Most malt religiöses Bild
Most’s Besuch in Kartlow führte nach einigen Jahren dazu, dass Woldemar von Heyden ein Altargemälde für die Schlosskirche in Auftrag gab, das der Kirche ein neues Bild geben sollte. Es sollte eine Rückkehr zur mittelalterlichen Hingabe widerspiegeln. Der Maler stellte Jesus versunken in ein Gebet im Olivengarten Gethsemane dar. Dieser Garten befand sich im Kidrontal am Fuße des Ölbergs von Jerusalem.

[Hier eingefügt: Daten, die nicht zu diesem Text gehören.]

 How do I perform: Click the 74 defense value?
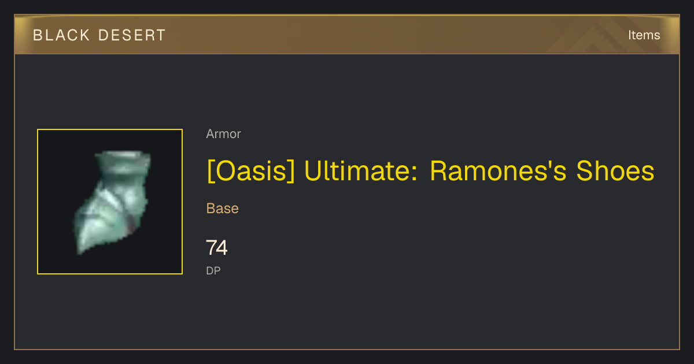pyautogui.click(x=217, y=248)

Der aus dem Hebräischen abgeleitete Namen Gethsemane ist vermutlich entstanden, weil dort auch der Standort für eine Olivenpresse war. Most zeigte Christus in einer außergewöhnlichen mystischen Aura, in einem roten Kleid, das gleichzeitig das zukünftige Martyriumsblut und die Handlung symbolisierte, die zur Errettung führte. Der Sohn Gottes, der im Gebet versunken ist, richtet seine Augen in den Himmel, von wo aus ein Lichtstrahl auf ihn zuströmt, das die umliegende Dunkelheit erhellt. Das ausdrucksstarke Bild war Most’s erste, bekannte, religiöse Komposition.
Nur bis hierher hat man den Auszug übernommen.